Al-Saadi, de 32 años, tiene doble nacionalidad iraní e iraquí y está señalado como presunto integrante de Kataeb Hezbolá, organización respaldada por Irán, y del Cuerpo de la Guardia Revolucionaria Islámica de Irán. La causa penal incluye ocho cargos y lo vincula con una campaña terrorista atribuida al grupo Harakat Ashab al-Yamin al-Islamiya.
La acusación federal sostiene que Al-Saadi participó en cerca de 20 atentados y tentativas de atentado contra objetivos judíos, estadounidenses y financieros en Europa y Estados Unidos.
Atentados atribuidos a la red vinculada con Al-Saadi
Las autoridades estadounidenses atribuyen a Al-Saadi participación en cerca de 20 ataques o intentos de ataque cometidos en nombre de Harakat Ashab al-Yamin al-Islamiya. Entre los hechos mencionados figura el incendio provocado de una sinagoga en Macedonia del Norte y el apuñalamiento de dos hombres judíos ocurrido el mes pasado en Golders Green, Londres.
La acusación también lo vincula con el atentado con bomba contra un edificio del Bank of New York Mellon en Ámsterdam, registrado a mediados de marzo, y con un ataque con explosivos frustrado contra una oficina del Bank of America en París el 28 de marzo.
Pruebas recuperadas y vínculos con milicias respaldadas por Irán
Los fiscales sostienen que las pruebas recuperadas del teléfono de Al-Saadi incluyen comunicaciones con miembros de Kataeb Hezbolá, videos de atentados en Europa e imágenes de reuniones con altos cargos de milicias respaldadas por Irán.
Entre esas imágenes aparecen encuentros con figuras vinculadas al aparato militar iraní, incluido Qassem Soleimani, fallecido comandante de la Fuerza Quds del Cuerpo de la Guardia Revolucionaria Islámica. La acusación describe una coordinación estrecha con altos mandos de Kataeb Hezbolá y del CGRI.
Una campaña de guerra psicológica en Europa
La investigación judicial presenta los atentados y los videos propagandísticos como parte de una campaña de “guerra psicológica” dirigida a amplificar el impacto de las acciones terroristas. Esa estrategia habría combinado ataques físicos contra objetivos específicos con material audiovisual destinado a difundir intimidación y propaganda.
El expediente ubica la presunta actividad de Al-Saadi dentro de una red conectada con milicias iraquíes respaldadas por Irán y con estructuras asociadas al Cuerpo de la Guardia Revolucionaria Islámica.
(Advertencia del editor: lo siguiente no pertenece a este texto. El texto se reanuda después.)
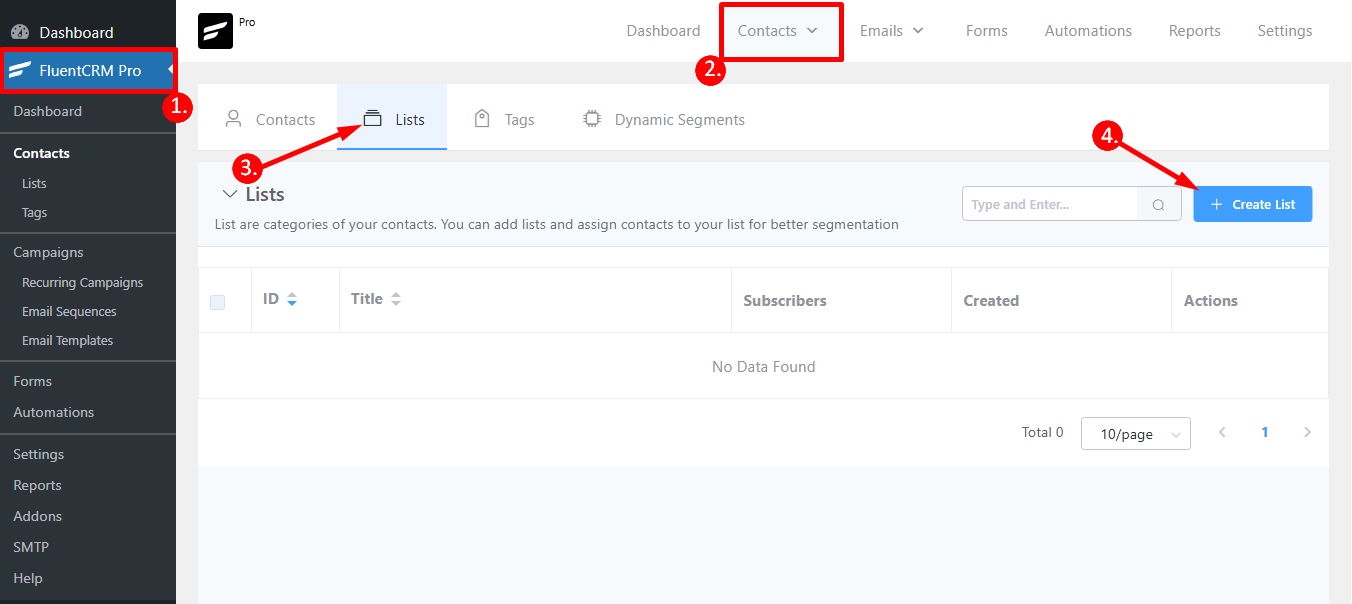Click the Title column sort arrows

(x=396, y=299)
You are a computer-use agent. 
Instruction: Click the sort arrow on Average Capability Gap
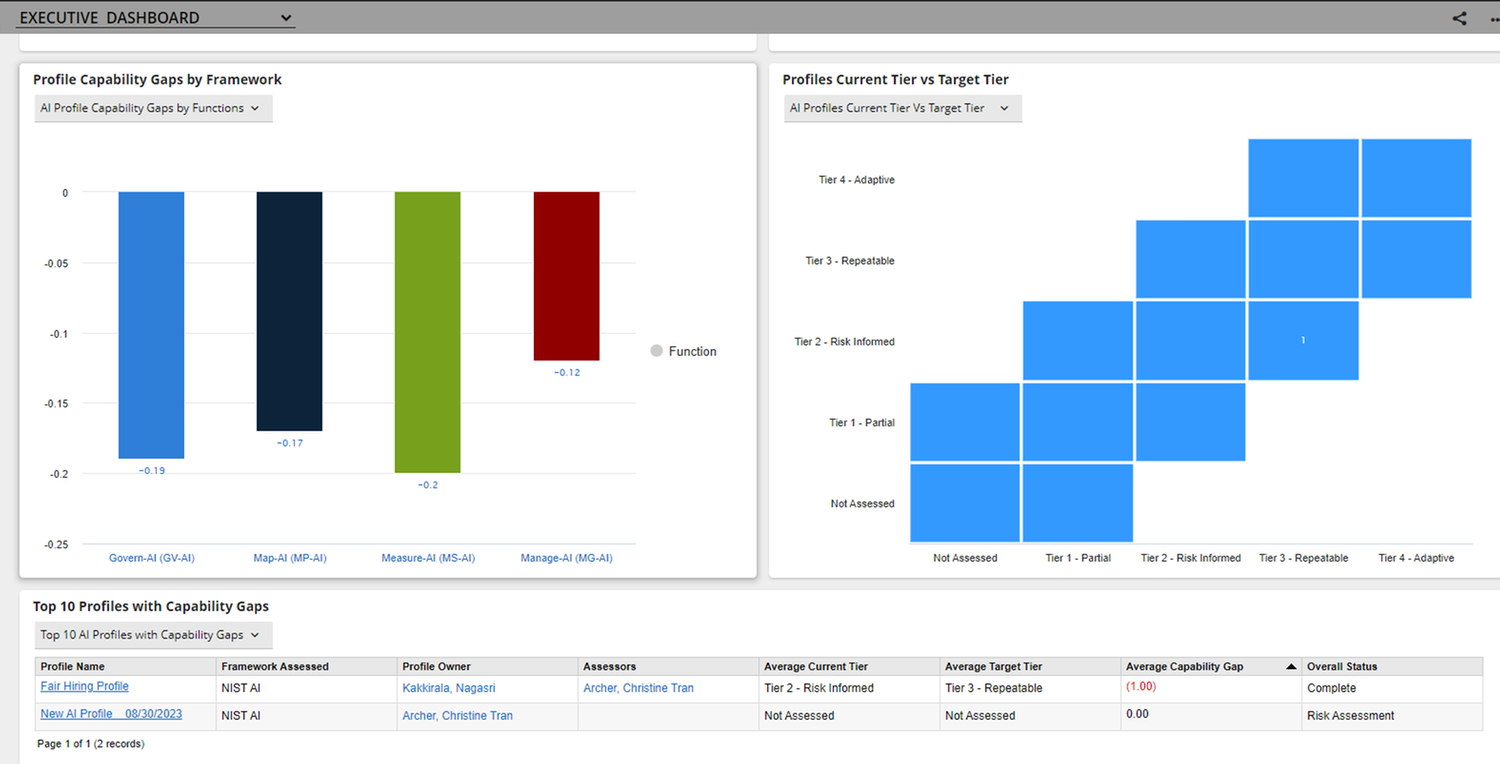click(x=1290, y=666)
La acusación refuerza el foco de las autoridades estadounidenses sobre operaciones transnacionales que apuntan a comunidades judías, intereses estadounidenses e instituciones financieras en ciudades europeas.
Riesgo de cadena perpetua si es declarado culpable
Si Al-Saadi es declarado culpable de los cargos más graves, podría enfrentar cadena perpetua. El caso queda ahora bajo jurisdicción federal en Manhattan, donde los fiscales deberán sostener ante el tribunal la conexión entre el acusado, las milicias señaladas y los ataques atribuidos a Harakat Ashab al-Yamin al-Islamiya.
La acusación se suma a las investigaciones internacionales sobre redes vinculadas a Irán y a milicias iraquíes que operan más allá de Medio Oriente. El expediente coloca en el centro la presunta coordinación entre actores armados respaldados por Teherán, propaganda terrorista y ataques contra objetivos judíos y estadounidenses en suelo europeo.